_Task brief:_
Return the lines exactly as they stand, from the first of the material through the line containing "Given: Open a new tab with plus icon".

_Dataset entries:_
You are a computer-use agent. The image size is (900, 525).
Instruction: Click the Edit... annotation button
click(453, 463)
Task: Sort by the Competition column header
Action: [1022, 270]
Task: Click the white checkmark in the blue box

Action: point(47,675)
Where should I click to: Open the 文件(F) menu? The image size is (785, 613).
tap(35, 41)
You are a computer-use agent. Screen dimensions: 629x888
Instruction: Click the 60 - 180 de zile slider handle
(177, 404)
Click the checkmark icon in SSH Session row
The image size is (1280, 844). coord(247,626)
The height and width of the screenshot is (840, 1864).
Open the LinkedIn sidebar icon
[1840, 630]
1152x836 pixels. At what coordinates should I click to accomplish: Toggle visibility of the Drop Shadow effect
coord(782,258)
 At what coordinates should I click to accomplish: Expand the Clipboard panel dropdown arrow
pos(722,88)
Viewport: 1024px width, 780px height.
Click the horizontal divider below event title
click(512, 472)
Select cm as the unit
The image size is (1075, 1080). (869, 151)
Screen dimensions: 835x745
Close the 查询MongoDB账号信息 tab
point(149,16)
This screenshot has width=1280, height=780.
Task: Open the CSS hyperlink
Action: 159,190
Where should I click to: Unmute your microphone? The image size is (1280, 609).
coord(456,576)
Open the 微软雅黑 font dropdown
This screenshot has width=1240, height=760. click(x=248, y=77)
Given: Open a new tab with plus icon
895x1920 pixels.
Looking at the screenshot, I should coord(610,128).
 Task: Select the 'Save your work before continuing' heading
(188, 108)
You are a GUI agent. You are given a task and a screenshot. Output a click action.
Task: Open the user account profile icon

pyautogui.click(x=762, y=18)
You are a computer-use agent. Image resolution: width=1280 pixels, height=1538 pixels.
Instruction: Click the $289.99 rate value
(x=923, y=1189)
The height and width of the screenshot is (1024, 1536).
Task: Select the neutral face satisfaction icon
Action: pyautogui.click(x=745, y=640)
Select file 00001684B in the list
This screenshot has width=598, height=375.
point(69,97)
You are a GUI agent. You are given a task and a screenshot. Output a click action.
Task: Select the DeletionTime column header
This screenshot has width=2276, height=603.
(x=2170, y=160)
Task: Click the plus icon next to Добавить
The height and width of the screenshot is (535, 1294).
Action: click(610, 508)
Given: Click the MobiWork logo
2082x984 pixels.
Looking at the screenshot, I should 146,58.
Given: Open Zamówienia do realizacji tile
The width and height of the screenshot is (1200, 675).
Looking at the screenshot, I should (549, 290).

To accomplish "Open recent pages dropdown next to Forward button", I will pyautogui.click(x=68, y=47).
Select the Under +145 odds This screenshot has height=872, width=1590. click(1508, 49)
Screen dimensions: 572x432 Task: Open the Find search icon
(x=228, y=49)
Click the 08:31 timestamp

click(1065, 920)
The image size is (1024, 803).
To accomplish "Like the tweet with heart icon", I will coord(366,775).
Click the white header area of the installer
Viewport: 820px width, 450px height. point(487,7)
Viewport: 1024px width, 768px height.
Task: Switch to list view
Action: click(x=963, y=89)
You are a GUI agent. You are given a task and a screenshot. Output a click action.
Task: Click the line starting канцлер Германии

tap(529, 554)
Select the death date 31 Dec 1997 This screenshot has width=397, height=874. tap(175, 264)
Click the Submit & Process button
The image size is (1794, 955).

_Answer to this problem:_
You are a computer-use agent. The image size is (900, 525).
Instruction: Click the Edit... annotation button
click(453, 463)
Task: Sort by the Competition column header
Action: [1022, 270]
Task: Click the white checkmark in the blue box

Action: point(47,675)
Where should I click to: Open the 文件(F) menu? The image size is (785, 613).
tap(35, 41)
You are a computer-use agent. Screen dimensions: 629x888
Instruction: Click the 60 - 180 de zile slider handle
(177, 404)
Click the checkmark icon in SSH Session row
The image size is (1280, 844). coord(247,626)
The height and width of the screenshot is (840, 1864).
Open the LinkedIn sidebar icon
[1840, 630]
1152x836 pixels. At what coordinates should I click to accomplish: Toggle visibility of the Drop Shadow effect
coord(782,258)
 At what coordinates should I click to accomplish: Expand the Clipboard panel dropdown arrow
pos(722,88)
Viewport: 1024px width, 780px height.
Click the horizontal divider below event title
click(512, 472)
Select cm as the unit
The image size is (1075, 1080). (869, 151)
Screen dimensions: 835x745
Close the 查询MongoDB账号信息 tab
point(149,16)
This screenshot has width=1280, height=780.
Task: Open the CSS hyperlink
Action: 159,190
Where should I click to: Unmute your microphone? The image size is (1280, 609).
coord(456,576)
Open the 微软雅黑 font dropdown
This screenshot has width=1240, height=760. click(x=248, y=77)
Given: Open a new tab with plus icon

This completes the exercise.